- Task prompt -
Restate the records that follow. Every word must match.

- Source material -
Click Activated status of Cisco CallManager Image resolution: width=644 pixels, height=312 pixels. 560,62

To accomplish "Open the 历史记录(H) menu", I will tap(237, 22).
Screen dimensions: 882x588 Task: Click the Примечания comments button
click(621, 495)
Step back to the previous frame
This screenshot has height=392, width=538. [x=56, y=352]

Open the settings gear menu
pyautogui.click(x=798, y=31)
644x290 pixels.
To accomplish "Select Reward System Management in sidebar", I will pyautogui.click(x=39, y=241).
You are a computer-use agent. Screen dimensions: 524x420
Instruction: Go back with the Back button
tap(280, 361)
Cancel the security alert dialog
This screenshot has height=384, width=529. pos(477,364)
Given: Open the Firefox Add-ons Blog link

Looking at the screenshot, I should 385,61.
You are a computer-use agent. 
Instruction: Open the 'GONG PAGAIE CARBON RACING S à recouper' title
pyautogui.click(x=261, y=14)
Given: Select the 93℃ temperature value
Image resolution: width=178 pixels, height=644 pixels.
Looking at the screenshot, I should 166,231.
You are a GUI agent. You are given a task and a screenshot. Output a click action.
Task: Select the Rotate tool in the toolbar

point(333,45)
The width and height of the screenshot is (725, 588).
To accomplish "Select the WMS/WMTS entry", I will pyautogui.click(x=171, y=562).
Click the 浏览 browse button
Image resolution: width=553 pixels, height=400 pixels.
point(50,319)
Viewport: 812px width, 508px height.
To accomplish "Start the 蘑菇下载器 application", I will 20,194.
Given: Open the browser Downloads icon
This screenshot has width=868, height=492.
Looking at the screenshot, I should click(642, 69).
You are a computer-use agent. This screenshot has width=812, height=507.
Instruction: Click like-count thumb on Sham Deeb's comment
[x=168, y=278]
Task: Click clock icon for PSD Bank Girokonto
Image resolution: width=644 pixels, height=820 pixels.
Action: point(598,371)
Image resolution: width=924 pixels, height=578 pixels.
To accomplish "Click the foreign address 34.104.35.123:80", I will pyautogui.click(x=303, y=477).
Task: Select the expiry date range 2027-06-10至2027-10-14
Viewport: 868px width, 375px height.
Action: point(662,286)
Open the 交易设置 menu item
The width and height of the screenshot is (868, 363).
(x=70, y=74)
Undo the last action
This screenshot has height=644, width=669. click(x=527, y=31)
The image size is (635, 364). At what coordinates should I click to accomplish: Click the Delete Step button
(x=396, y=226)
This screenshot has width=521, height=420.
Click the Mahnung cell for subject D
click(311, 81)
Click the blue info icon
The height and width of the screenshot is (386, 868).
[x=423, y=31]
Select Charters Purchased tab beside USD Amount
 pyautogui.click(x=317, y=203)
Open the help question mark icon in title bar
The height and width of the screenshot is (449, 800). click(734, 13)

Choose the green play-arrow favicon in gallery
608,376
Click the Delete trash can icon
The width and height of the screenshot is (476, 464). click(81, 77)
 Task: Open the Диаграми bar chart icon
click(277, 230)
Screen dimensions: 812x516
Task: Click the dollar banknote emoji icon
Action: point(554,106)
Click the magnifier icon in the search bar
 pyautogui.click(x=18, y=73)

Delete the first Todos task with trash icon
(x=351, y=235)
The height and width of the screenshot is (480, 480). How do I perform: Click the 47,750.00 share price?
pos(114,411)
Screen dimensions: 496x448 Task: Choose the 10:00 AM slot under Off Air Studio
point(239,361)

- Answer below -
Click Activated status of Cisco CallManager Image resolution: width=644 pixels, height=312 pixels. 560,62

To accomplish "Open the 历史记录(H) menu", I will tap(237, 22).
Screen dimensions: 882x588 Task: Click the Примечания comments button
click(621, 495)
Step back to the previous frame
This screenshot has height=392, width=538. [x=56, y=352]

Open the settings gear menu
pyautogui.click(x=798, y=31)
644x290 pixels.
To accomplish "Select Reward System Management in sidebar", I will pyautogui.click(x=39, y=241).
You are a computer-use agent. Screen dimensions: 524x420
Instruction: Go back with the Back button
tap(280, 361)
Cancel the security alert dialog
This screenshot has height=384, width=529. pos(477,364)
Given: Open the Firefox Add-ons Blog link

Looking at the screenshot, I should 385,61.
You are a computer-use agent. 
Instruction: Open the 'GONG PAGAIE CARBON RACING S à recouper' title
pyautogui.click(x=261, y=14)
Given: Select the 93℃ temperature value
Image resolution: width=178 pixels, height=644 pixels.
Looking at the screenshot, I should 166,231.
You are a GUI agent. You are given a task and a screenshot. Output a click action.
Task: Select the Rotate tool in the toolbar

point(333,45)
The width and height of the screenshot is (725, 588).
To accomplish "Select the WMS/WMTS entry", I will pyautogui.click(x=171, y=562).
Click the 浏览 browse button
Image resolution: width=553 pixels, height=400 pixels.
point(50,319)
Viewport: 812px width, 508px height.
To accomplish "Start the 蘑菇下载器 application", I will 20,194.
Given: Open the browser Downloads icon
This screenshot has width=868, height=492.
Looking at the screenshot, I should click(642, 69).
You are a computer-use agent. This screenshot has width=812, height=507.
Instruction: Click like-count thumb on Sham Deeb's comment
[x=168, y=278]
Task: Click clock icon for PSD Bank Girokonto
Image resolution: width=644 pixels, height=820 pixels.
Action: point(598,371)
Image resolution: width=924 pixels, height=578 pixels.
To accomplish "Click the foreign address 34.104.35.123:80", I will pyautogui.click(x=303, y=477).
Task: Select the expiry date range 2027-06-10至2027-10-14
Viewport: 868px width, 375px height.
Action: point(662,286)
Open the 交易设置 menu item
The width and height of the screenshot is (868, 363).
(x=70, y=74)
Undo the last action
This screenshot has height=644, width=669. click(x=527, y=31)
The image size is (635, 364). At what coordinates should I click to accomplish: Click the Delete Step button
(x=396, y=226)
This screenshot has width=521, height=420.
Click the Mahnung cell for subject D
click(311, 81)
Click the blue info icon
The height and width of the screenshot is (386, 868).
[x=423, y=31]
Select Charters Purchased tab beside USD Amount
 pyautogui.click(x=317, y=203)
Open the help question mark icon in title bar
The height and width of the screenshot is (449, 800). click(734, 13)

Choose the green play-arrow favicon in gallery
608,376
Click the Delete trash can icon
The width and height of the screenshot is (476, 464). click(81, 77)
 Task: Open the Диаграми bar chart icon
click(277, 230)
Screen dimensions: 812x516
Task: Click the dollar banknote emoji icon
Action: point(554,106)
Click the magnifier icon in the search bar
 pyautogui.click(x=18, y=73)

Delete the first Todos task with trash icon
(x=351, y=235)
The height and width of the screenshot is (480, 480). How do I perform: Click the 47,750.00 share price?
pos(114,411)
Screen dimensions: 496x448 Task: Choose the 10:00 AM slot under Off Air Studio
point(239,361)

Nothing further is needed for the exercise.